Когда человек рождается, он до какого-то времени, первые годы, не знает ничего о смерти, смерти для него просто нет. Но наступает день первой встречи со смертью, когда ребёнок видит первого в своей жизни мёртвого человека. Я, например, первого мёртвого человека увидел в неполных семь лет, осенью 1940 года. Умер наш сосед, пожилой мужчина, всем известный и уважаемый всеми железнодорожный кассир. Он был русский человек, но свободно изъяснялся и на молдавском, и на еврейском, то есть на всех языках обитателей Доншошан.
Так называлась и называется до сих пор небольшая. станция на севере Бессарабии, откуда я родом. А Бессарабия - это та часть Румынии, которая в том же сороковом году, но только на три месяца раньше, чем умер наш сосед, была присоединена к СССР в соответствии с секретным соглашением, подписанным Риббентропом и Молотовым. В Дондюшанах в ту пору уже стоял полк Красной армии, чей оркестр, между прочим, играл на похоронах.
Это были незабываемые похороны. День выдался солнечный, яркий. Покойник лежал в большом просторном гробу посередине двора. Проводить его в последний путь пришло всё местечко, все нации. Я со страхом смотрел на мёртвое лицо человека, которого ещё три дня назад видел живым и весёлым. Он всегда меня гладил по голове большой тёплой рукой, которая сейчас - бледная, белая - покоилась без движения. В моих ушах ещё звучал его голос, а мои глаза видели плотно сомкнутые уста, навсегда закрытый рот.
Я тогда ещё не умел выражать свои сложные чувства словами, но, вспоминая сейчас тот день, я бы так сформулировал впечатление от первой встречи со смертью: я ощутил, я почувствовал, что ни между чем на свете нет такой глубокой, такой резкой разницы, такой пропасти, как между живым и мёртвым человеком. Я почувствовал тогда эту страшную разницу - и ужаснулся.
Разве мог я тогда предположить, что через год, даже меньше, мои глаза научатся смотреть на мёртвые лишь почти так же спокойно, как на живые? Смена власти в Дондюшанах произошла ночью: легли спать с русскими - проснулись с немцами. Да ещё с румынами, потому что одновременно вернулась и прежняя румынская власть.

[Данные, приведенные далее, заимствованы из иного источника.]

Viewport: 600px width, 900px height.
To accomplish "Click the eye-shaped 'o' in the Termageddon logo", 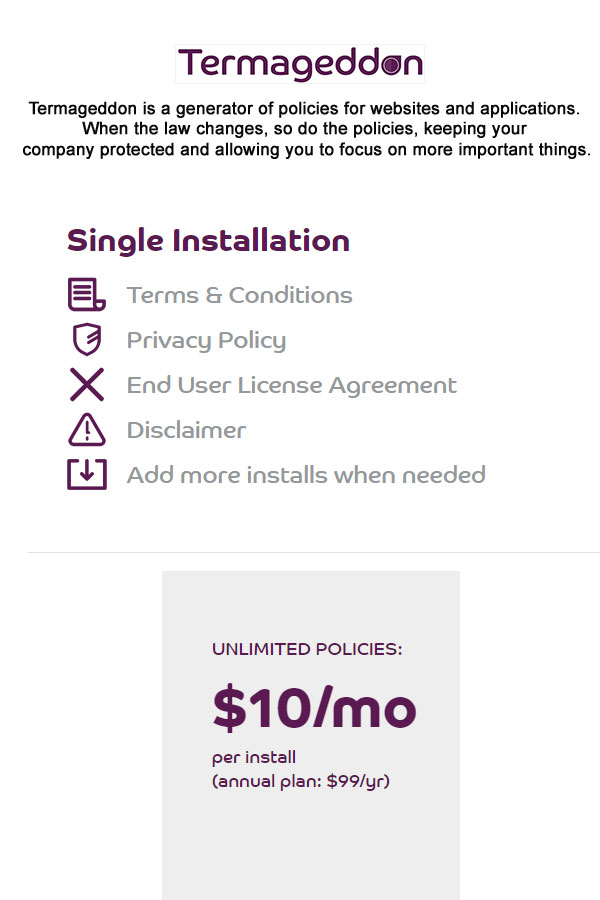I will [x=391, y=64].

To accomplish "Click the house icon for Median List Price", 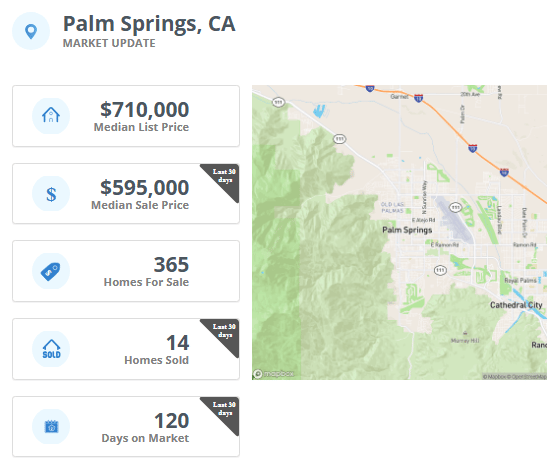I will (x=51, y=115).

Комендантов было два, но последнее слово по всем вопросам было, конечно, за немцем. Поэтому, когда немецкий комендант приказал собрать всех евреев, румынский комендант тут же приказ исполнил. Когда все были собраны, а надо сказать, ни один еврей не спрятался, не удрал, - нас выстроили в колонну по четыре человека, посчитали, дали одну подводу для старых и больных, на которую удалось посадить и нашу бабу Цюпу, едва державшуюся на ногах, и повели, погнали неизвестно куда. В пути выяснилось, что ведут нас в еврейское гетто куда-то на Украину.
Я не знаю, сколько дней или, может быть, недель длилось это скорбное путешествие. Помню, однако, что были не только остановки на ночь, но и привалы на три-четыре дня и больше. После войны я никогда не пытался получить какую-либо дополнительную информацию об этом «путешествии», никогда не уточнял маршрут, по которому нас вели, или другие детали. Даже отца, пока он был жив, не расспрашивал. Я не хочу об этом времени знать больше, чем я знаю, меня не интересуют новые подробности, с меня достаточно тех, которые сами собой запечатлелись в моей памяти.
Мы шли, шли, останавливались, и снова нас поднимали и гнали дальше, пока мы не оказались в городе Бершадь Винницкой области, на Украине.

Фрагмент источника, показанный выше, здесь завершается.